- [Ваша задача]: Выпишите все названия рассказов, которые приведены в отрывке о прозе Красильщикова.

- [Отрывок для чтения]:
------------------------------------------------------------------------

Подлинная художественность определяется и сопричастностью автора к тому, что он изображает. Красильщиков своим мастерством не щеголяет, избегает языковой лихости. Язык его так же чист и прост, как жизнь изображенных им персонажей. Автор не комментирует их поступков, избавляет читателя от нравоучений, но его сокровенное, часто безмолвное, присутствие создает атмосферу неповторимой, почти интимной тональности. Автор сопереживает вместе с героями маленькие человеческие печали и радости.
Многие сюжеты Красильщикова заимствованы прямо из реальной действительности. Но если случившиеся на самом деле истории воспроизводит художник, они, даже воссозданные с самой документальной точностью, пройдя через горнило его личностного восприятия, переходят в иное качество и принадлежат уже не жизни, а искусству.
Герои многих его рассказов – «Старуха, прочь», «Разговор прабабки Ольги с правнуком Давидом», «Кража» – люди пожилые, обретшие новую родину, когда жизнь их истончилась и стала почти эфемерной. Им тяжело приспособиться к новым реалиям. Однако их судьбы, прожитые в иных измерениях, накладываются на этот странный мир и, что самое удивительное, врастают в него. Прошлое сливается с настоящим самым естественным образом – ибо что может быть естественнее возвращения человека домой с чужбины.

------------------------------------------------------------------------

- [Данные]:
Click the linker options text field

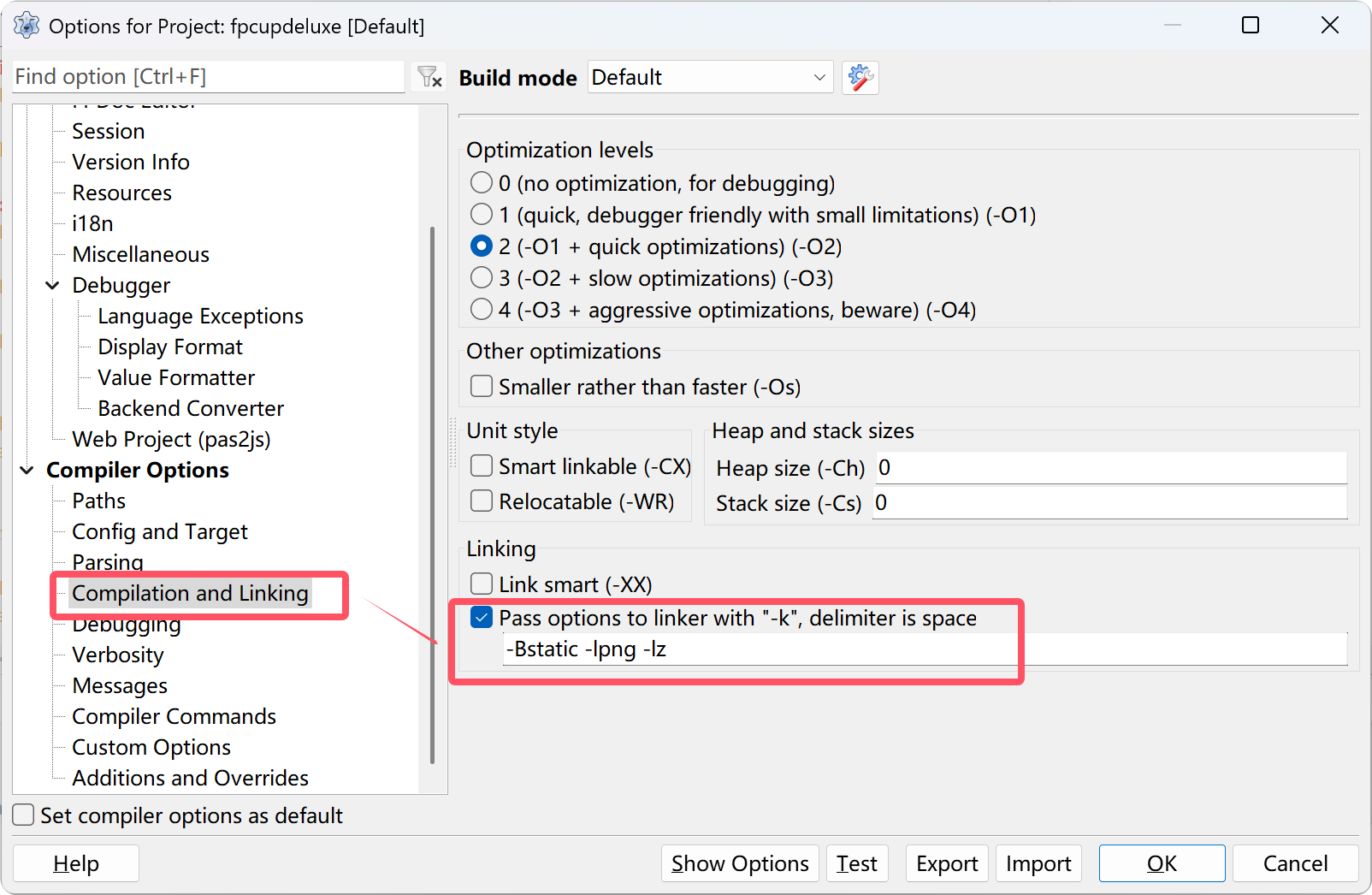click(924, 649)
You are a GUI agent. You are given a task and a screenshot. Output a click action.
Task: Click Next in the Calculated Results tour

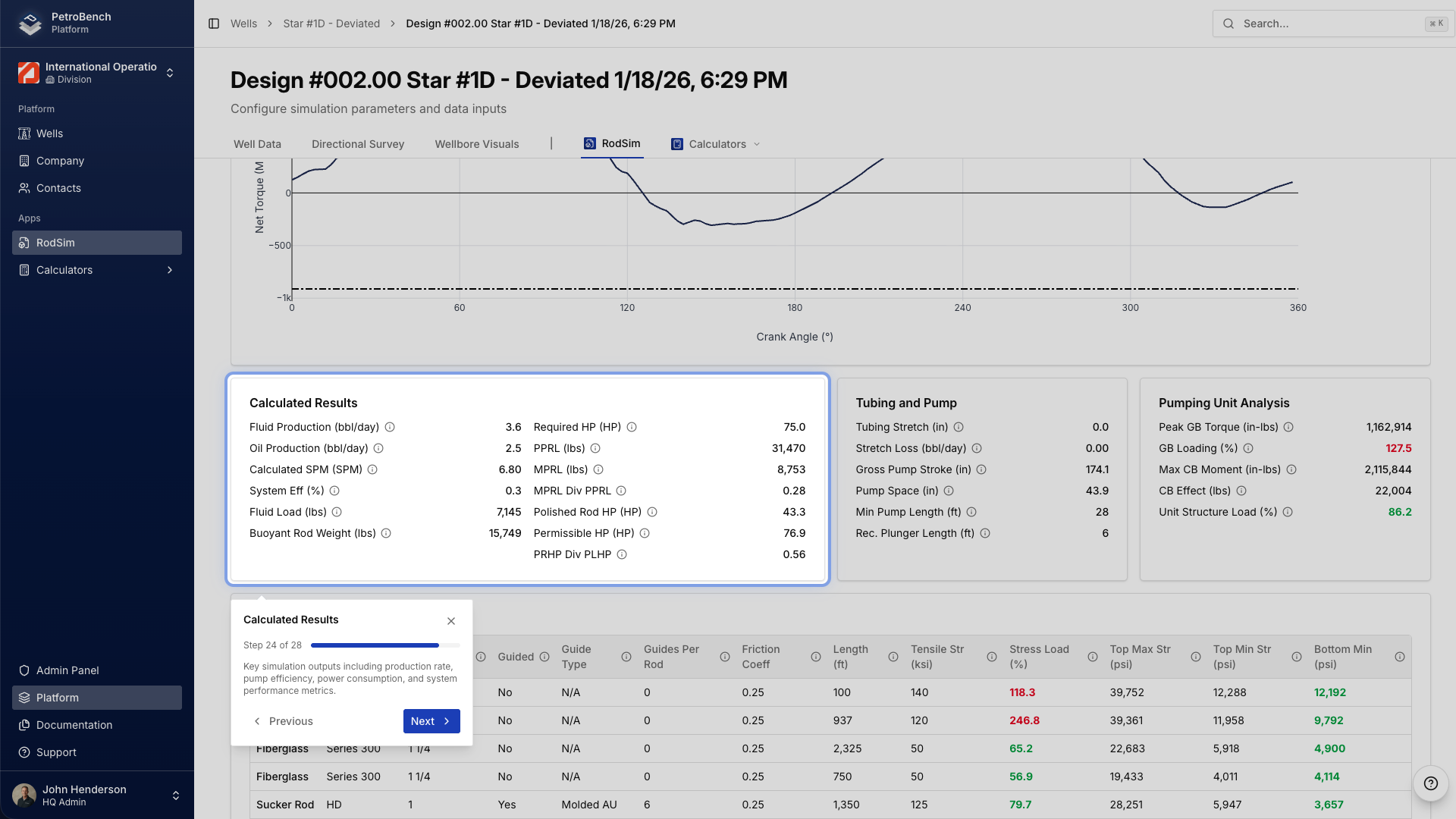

------------------------------------------------------------------------

- [Ответ к заданию]: «Старуха, прочь», «Разговор прабабки Ольги с правнуком Давидом», «Кража».